Memphis location of General Motors (‘GM’) as a Walk Picker. See Complaint, ¶3. The

duties of this position involved walking the GM plant to pull auto parts from the shelves

which were required to fulfill customer orders.” (Response, ECF No. 36-4 at ¶ 1.)

• “Throughout her employment with GM, Plaintiff had various injuries and workers’

compensation claims.” (Id. at ¶ 2.)

• “GM’s practice is for injured employees to first visit the on-site nurse in the Plant Medical

department. The nurse will then examine the employee and, if the employee requires further

medical attention, the nurse will refer the employee to a panel of physicians.” (Id. at ¶ 3.)

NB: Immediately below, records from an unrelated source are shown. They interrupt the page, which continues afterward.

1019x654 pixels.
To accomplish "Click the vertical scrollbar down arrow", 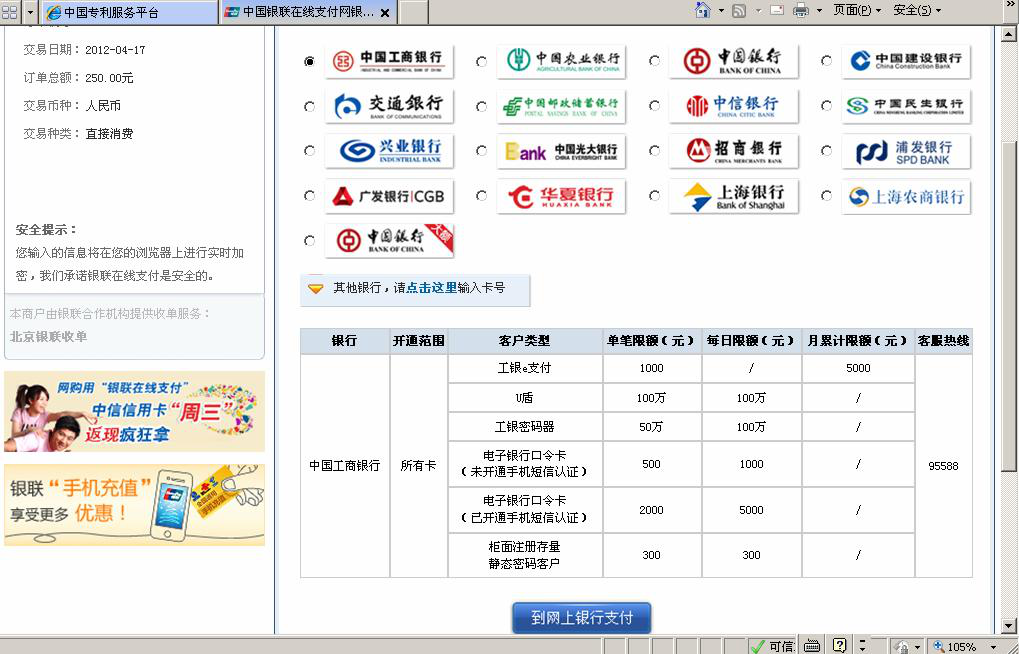I will click(1008, 625).
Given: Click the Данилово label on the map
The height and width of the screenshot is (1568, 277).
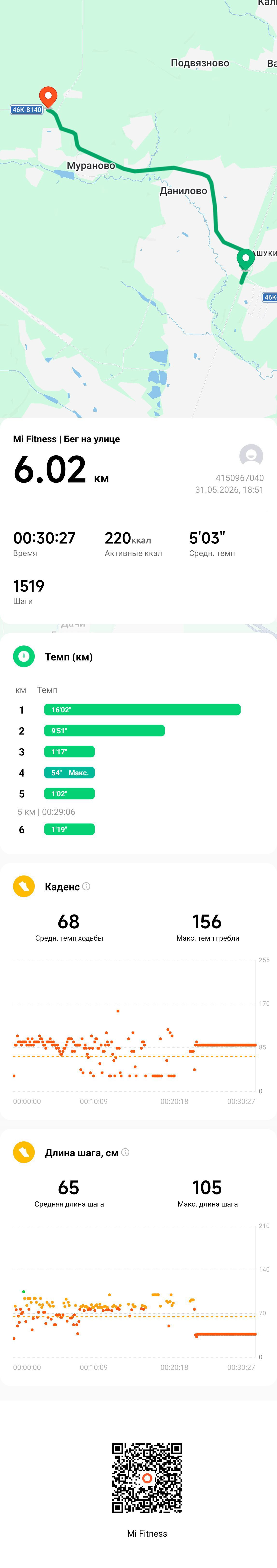Looking at the screenshot, I should point(183,191).
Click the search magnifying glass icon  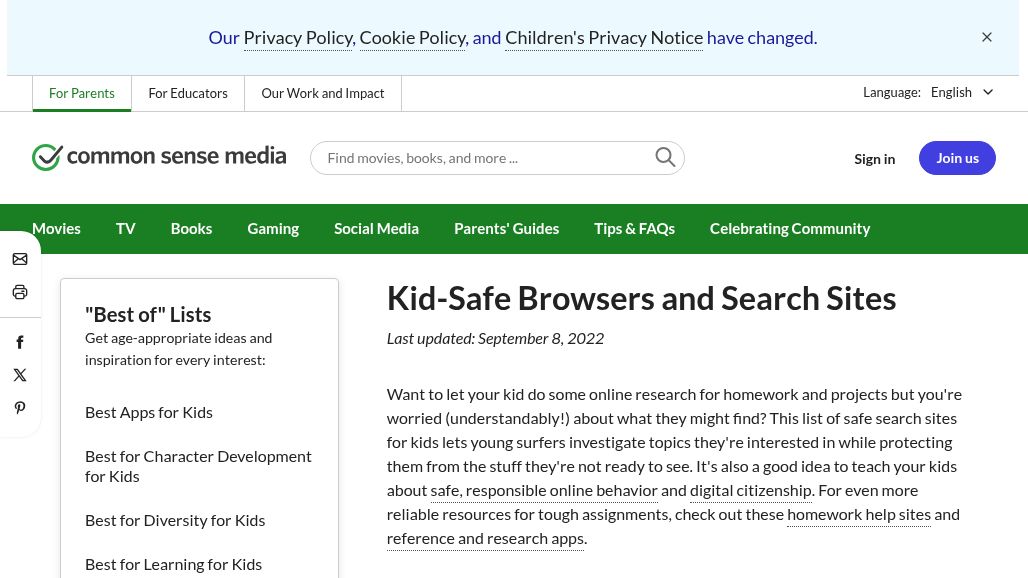(665, 157)
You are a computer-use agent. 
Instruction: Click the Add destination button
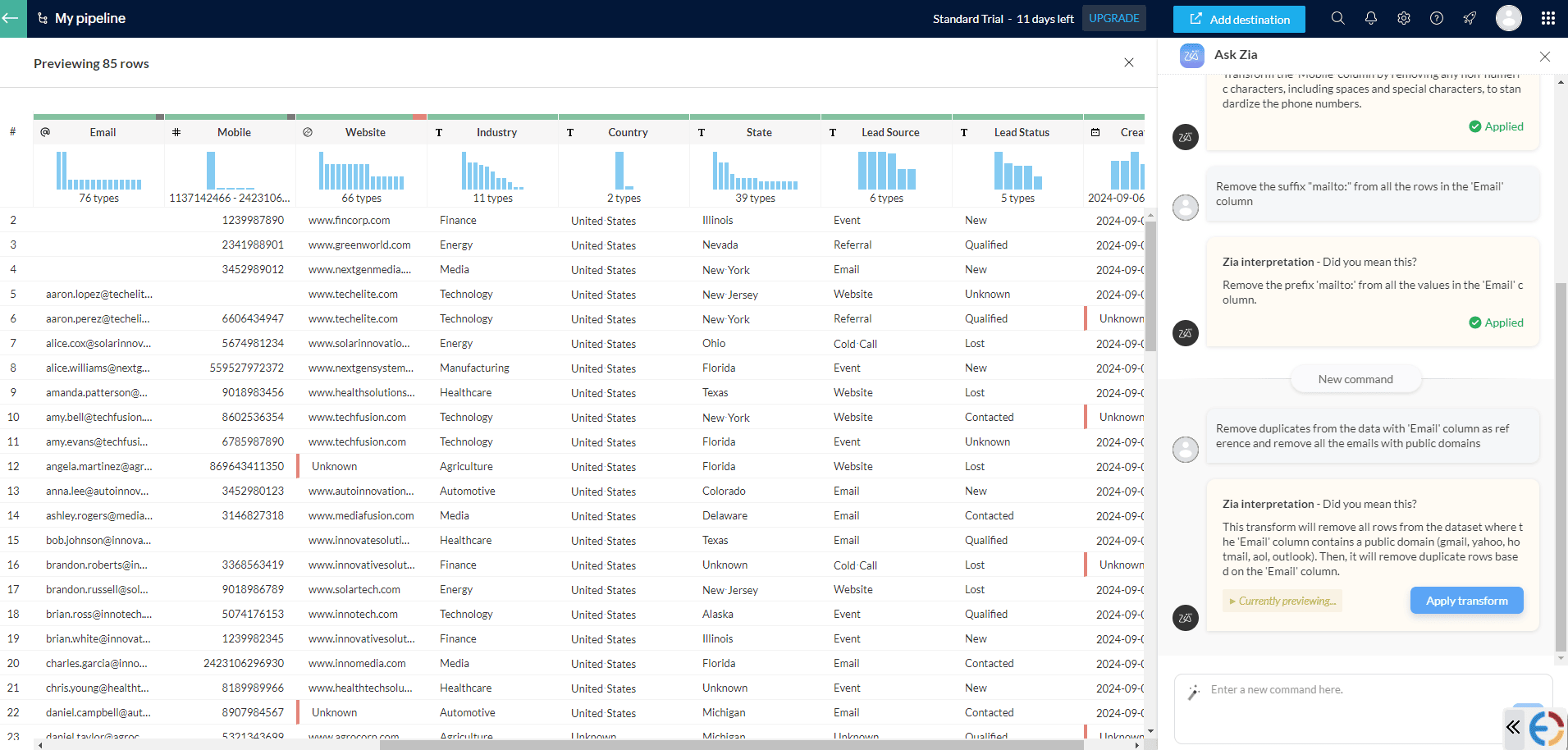coord(1239,19)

• “Once the employee is examined by a panel physician, the employee is expected to return

to Plant Medical with a medical certification which indicates the employee’s work status

and what physical restrictions, if any, the employee has.” (Id. at ¶ 4.)

• “GM has a program titled ‘ADAPT’ through which employees with physical restrictions

meet with the Personnel Director and Benefits Director to review work restrictions

recommended by the employee’s physician and to determine whether work is available for

the employee which meets those restrictions.” (Id. at ¶ 6.)

• “If the ADAPT review determines that no work is available for the employee which meets

her restrictions, the employee is placed on leave.” (Id. at ¶ 7.)

• “As part of the leave process, Plant Medical will send Sedgwick, GM’s third-party benefits

administrator, notification that GM is unable to provide the employee with work within her

restrictions through a ‘NJAWR’ form (No Job Available Within Restrictions).” (Id. at ¶ 8.)

• “When she suffered the injury, Plaintiff went to Plant Medical and met with on-site nurse

Pamela Elder, R.N. (formerly Pamela Ewing).” (Id. at ¶ 14.)

2 Appendix to opinion of Rogers, J. 19-5228, Turner Meadows v. General Motors

• “Elder assessed Turner-Meadows’ injury on March 3, 2016 and referred her to panel

physician Dr. Christopher Pokabla with Memphis Orthopedic Group.” (Id. at ¶ 15.)

• “Turner-Meadows saw Dr. Pokabla and returned the next day on March 4, 2016 with a

medical certification which placed her on a work restriction of no overhead work and no

lifting greater than five pounds.” (Id. at ¶ 16.)

• “Turner-Meadows went through the ADAPT process that same day while she was at the

plant and it was determined that no work was available that met those restrictions.” (Id. at

¶ 17.)

• “Turner-Meadows was therefore placed on a medical leave and instructed to contact

Sedgwick, GM’s benefits provider, to begin her benefits payments.” (Id. at ¶ 18.)

• “Nurse Elder submitted a NJAWR form to Sedgwick to notify the provider that GM did not

have work available that fit Turner-Meadows’ restrictions.” (Id. at ¶ 20.)

• After Turner-Meadows’ surgery “the off-work restrictions were reported to the plant

medical directly from the doctor’s office.” (Id. at ¶ 22 (quoting Pl.’s Response to Def.’s

Undisputed Facts, ECF No. 36-4).)

• “Turner Meadows returned to Dr. Pokabla on May 25, 2017 for a post-operative assessment

and received a medical certification that allowed her to return to work on May 30, 2017,

this time with a ten-pound lifting restriction and no overhead work.” (Id. at ¶ 24.)

• “On June 7, 2017, Nurse Elder emailed [GM Personnel Director Rochelle Jackson] to

inform her that Turner-Meadows had not attempted to clear for work in weeks, and that she

had not received notice of a return to work date from Turner-Meadows since her shoulder

surgery.” (Id. at ¶ 29.)

3 Appendix to opinion of Rogers, J. 19-5228, Turner Meadows v. General Motors

• “Prior to her March 2016 injury, Plaintiff had other injuries which resulted in her receipt of

workers’ compensation benefits and an extended leave of absence.” (Id. at ¶ 31.)

B. Procedural Background

The Notice of Removal was filed on December 15, 2017. (ECF No. 1.) General Motors

filed its answer on December 21, 2017. (ECF No. 8.) General Motors’ Motion for Summary

Judgment was filed on November 29, 2018. (ECF No.